执行任务:
a – 在 netpoll 源码解析一文中,Go 原生 net 网络库在性能和控制力上的不足举了哪些例子?请全部列出。
b – 请从 netpoll 源码解析一文的最后一句之后接着往下写。

所给文本:
·····

字节跳动的网络库 netpoll 源码解析

背景

在微服务盛行的现在,内部服务通常以长连接为主,而 Go 原生 net 网络库却无法提供足够的性能和控制力,如无法感知连接状态、连接数量多导致利用率低、无法控制协程数量等。为了能够获取对于网络层的完全控制权,同时先于业务做一些探索并最终赋能业务,所以有了 netpoll

设计一个网络库

image-20220324092755137

如何解决 goroutine-per-connection 问题

为什么原生库有这个问题?

原生库,每建立一个连接会创建一个 GoRoutine ,在微服务长连接的模式下,大量长连接沉睡,会给 epoll 带来极大的负担,并且大量 GoRoutine 沉睡,占用了很多资源

image-20220324092812343

Netpoll 主从Reactor

通过异步回调 + Routine Pool 的方式。当连接有读写事件发生时,回调事件触发业务逻辑,将回调函数注册进 Routine Pool ,集中算力处理,上层逻辑依然保持着单线程的体验。

image-20220324092825660

如何解决拷贝带来的性能损失?

原生库

同步方式,直接从内核读取数据,硬件拷贝到内核,内核拷贝到内存,两次拷贝

image-20220324092839024

GNet

从内核读取数据,硬件拷贝到内核,内核拷贝到内存缓冲区,两次拷贝

异步调用,从缓冲区拷贝数据到业务逻辑一次拷贝

image-20220324092850720

Netpoll

从内核读取数据,硬件拷贝到内核,内核拷贝到内存缓冲区,两次拷贝

异步调用,使用 NoCopy API 拷贝数据到业务逻辑 无拷贝

image-20220324092903954

NoCopyBuffer

// Reader is a collection of operations for nocopy reads.

·····

条目列表:
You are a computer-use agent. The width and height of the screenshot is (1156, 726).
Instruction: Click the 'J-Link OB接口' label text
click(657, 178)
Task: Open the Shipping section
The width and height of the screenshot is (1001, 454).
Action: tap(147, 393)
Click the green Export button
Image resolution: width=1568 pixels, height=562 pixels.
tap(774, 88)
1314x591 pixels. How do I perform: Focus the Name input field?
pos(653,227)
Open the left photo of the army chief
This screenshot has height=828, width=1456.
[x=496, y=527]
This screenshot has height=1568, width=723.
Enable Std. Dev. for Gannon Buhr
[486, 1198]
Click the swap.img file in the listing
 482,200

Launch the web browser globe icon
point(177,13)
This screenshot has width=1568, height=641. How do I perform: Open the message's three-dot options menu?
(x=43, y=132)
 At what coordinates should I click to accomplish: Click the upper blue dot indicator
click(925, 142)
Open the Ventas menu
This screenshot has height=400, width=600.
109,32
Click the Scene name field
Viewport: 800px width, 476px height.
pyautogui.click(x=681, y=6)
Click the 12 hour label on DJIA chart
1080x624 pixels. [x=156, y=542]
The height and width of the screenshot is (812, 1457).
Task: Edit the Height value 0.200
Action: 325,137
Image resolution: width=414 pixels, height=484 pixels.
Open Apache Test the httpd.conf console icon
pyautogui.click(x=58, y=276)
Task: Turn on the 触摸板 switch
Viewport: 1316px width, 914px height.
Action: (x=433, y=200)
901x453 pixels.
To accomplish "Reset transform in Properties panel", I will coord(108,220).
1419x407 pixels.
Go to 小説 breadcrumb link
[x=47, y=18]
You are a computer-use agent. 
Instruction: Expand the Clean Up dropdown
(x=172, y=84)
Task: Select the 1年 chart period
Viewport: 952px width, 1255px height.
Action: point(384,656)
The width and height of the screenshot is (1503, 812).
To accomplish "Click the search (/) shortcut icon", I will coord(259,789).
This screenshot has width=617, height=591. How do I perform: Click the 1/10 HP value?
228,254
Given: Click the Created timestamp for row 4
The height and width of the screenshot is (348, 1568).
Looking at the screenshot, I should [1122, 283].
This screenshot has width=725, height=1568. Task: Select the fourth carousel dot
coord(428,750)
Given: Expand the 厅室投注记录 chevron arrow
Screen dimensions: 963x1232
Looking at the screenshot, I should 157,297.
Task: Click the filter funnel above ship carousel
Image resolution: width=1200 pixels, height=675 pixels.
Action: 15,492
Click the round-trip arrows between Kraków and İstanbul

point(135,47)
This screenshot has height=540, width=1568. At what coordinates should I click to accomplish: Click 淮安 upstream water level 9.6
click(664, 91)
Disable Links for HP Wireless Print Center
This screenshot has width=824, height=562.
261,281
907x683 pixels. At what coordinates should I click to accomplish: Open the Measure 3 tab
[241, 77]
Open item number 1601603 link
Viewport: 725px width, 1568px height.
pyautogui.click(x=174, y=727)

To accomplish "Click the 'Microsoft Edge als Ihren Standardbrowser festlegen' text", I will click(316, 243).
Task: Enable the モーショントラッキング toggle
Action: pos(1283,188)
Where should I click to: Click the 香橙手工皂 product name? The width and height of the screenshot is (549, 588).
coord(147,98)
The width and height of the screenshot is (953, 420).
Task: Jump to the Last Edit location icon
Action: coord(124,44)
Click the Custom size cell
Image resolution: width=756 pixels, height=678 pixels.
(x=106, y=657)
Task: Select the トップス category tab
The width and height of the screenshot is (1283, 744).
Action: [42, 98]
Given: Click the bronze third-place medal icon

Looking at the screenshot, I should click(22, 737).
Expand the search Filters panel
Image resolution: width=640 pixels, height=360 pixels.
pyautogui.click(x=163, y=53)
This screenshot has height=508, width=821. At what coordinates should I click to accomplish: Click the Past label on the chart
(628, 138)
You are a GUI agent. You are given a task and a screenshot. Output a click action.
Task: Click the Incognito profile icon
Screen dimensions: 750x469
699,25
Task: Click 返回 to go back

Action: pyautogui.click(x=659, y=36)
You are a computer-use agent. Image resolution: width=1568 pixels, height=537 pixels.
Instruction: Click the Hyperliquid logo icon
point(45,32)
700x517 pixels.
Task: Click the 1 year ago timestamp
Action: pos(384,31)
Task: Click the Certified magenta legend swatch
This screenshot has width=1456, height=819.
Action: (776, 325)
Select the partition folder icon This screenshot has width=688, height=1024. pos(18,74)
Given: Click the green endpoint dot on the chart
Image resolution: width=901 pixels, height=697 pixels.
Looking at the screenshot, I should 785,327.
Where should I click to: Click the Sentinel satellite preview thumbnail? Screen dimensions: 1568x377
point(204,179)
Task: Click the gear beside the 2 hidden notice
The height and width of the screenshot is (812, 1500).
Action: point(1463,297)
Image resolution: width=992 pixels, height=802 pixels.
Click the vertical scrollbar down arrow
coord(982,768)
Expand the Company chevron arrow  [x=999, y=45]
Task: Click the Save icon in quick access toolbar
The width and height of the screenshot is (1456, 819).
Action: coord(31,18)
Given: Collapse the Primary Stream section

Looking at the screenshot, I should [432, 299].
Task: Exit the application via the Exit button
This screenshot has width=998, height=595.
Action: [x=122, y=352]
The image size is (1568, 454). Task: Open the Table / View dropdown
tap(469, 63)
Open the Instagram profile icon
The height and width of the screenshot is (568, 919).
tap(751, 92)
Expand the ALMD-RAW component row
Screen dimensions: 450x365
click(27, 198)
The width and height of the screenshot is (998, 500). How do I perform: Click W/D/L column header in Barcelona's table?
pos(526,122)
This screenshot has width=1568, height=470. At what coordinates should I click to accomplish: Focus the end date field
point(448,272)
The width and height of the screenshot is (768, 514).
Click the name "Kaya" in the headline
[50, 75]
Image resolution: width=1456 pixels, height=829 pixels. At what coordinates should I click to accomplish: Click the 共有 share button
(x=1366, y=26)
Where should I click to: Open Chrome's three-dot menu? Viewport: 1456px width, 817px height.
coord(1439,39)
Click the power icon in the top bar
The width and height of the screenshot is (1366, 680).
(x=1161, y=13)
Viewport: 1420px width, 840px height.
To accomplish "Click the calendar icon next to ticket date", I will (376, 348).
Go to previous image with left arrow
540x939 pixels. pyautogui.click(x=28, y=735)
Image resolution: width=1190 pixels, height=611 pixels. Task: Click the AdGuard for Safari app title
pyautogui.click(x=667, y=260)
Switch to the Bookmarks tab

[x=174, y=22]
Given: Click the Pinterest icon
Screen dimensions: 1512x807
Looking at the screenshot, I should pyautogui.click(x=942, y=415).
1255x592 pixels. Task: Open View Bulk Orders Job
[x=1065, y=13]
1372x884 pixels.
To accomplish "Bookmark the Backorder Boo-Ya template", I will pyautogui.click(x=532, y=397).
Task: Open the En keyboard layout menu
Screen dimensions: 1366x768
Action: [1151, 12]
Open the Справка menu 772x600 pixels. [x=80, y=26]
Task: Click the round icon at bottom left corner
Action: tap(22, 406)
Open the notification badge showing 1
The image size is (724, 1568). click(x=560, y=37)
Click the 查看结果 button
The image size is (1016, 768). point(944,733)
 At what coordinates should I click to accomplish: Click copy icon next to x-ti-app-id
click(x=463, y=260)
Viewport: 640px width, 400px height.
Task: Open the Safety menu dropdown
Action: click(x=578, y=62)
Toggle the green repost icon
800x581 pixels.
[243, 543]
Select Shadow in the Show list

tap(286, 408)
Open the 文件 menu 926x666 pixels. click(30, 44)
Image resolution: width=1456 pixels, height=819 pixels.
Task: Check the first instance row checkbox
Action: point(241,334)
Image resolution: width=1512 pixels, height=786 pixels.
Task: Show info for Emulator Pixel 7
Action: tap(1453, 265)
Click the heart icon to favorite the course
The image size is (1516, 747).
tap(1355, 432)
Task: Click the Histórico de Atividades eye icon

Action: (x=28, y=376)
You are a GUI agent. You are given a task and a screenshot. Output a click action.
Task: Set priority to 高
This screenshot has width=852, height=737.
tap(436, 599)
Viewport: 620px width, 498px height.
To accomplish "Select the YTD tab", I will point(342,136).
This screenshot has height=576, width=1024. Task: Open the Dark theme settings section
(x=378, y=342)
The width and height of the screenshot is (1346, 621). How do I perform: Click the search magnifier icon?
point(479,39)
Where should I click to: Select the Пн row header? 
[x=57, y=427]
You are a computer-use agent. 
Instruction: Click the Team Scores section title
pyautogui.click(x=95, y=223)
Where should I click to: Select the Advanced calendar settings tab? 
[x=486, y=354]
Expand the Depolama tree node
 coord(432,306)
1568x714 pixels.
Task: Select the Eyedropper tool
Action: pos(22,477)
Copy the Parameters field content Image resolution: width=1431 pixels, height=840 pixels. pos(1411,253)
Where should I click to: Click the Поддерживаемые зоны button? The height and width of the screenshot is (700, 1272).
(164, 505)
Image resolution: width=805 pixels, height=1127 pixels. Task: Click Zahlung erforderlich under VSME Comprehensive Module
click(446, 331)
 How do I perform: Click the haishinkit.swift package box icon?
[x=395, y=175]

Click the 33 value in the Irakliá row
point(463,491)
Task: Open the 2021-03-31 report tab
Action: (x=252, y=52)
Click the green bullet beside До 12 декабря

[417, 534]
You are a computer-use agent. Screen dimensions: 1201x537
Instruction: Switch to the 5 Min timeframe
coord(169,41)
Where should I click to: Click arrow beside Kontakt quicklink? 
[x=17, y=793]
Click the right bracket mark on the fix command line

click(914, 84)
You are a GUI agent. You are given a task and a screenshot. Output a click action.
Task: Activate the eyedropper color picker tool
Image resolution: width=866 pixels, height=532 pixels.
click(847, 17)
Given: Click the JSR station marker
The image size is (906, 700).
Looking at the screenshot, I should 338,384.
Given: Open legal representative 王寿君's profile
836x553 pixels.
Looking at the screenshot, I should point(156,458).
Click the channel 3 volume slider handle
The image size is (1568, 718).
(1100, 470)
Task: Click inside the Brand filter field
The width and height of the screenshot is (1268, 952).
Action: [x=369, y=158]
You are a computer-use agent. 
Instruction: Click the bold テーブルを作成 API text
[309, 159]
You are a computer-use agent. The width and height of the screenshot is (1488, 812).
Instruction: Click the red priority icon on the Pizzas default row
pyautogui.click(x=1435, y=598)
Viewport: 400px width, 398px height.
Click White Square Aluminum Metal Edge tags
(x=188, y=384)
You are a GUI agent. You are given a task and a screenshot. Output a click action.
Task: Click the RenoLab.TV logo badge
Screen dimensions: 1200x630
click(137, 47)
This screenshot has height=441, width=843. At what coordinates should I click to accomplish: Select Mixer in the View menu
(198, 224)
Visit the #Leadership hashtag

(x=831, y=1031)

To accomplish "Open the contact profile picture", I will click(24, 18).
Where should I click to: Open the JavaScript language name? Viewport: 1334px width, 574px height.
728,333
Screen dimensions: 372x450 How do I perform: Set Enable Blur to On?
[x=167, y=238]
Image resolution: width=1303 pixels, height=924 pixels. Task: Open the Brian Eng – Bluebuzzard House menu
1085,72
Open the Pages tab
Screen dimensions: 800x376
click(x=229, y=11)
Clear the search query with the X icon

·····

练习结果:
a – 无法感知连接状态;连接数量多导致利用率低;无法控制协程数量

b –
//

// For ease of use, it is recommended to implement Reader as a blocking interface,

// rather than simply fetching the buffer.

// For example, the return of calling Next(n) should be blocked if there are fewer than n bytes, unless timeout.

// The return value is guaranteed to meet the requirements or an error will be returned.

type Reader interface {

   // Next returns a slice containing the next n bytes from the buffer,

   // advancing the buffer as if the bytes had been returned by Read.

   //

   // If there are fewer than n bytes in the buffer, Next returns will be blocked

   // until data enough or an error occurs (such as a wait timeout).

   //

   // The slice p is only valid until the next call to the Release method.

   // Next is not globally optimal, and Skip, ReadString, ReadBinary methods

   // are recommended for specific scenarios.

   //

   // Return: len(p) must be n or 0, and p and error cannot be nil at the same time.

   Next(n int) (p []byte, err error)



   // Peek returns the next n bytes without advancing the reader.

   // Other behavior is the same as Next.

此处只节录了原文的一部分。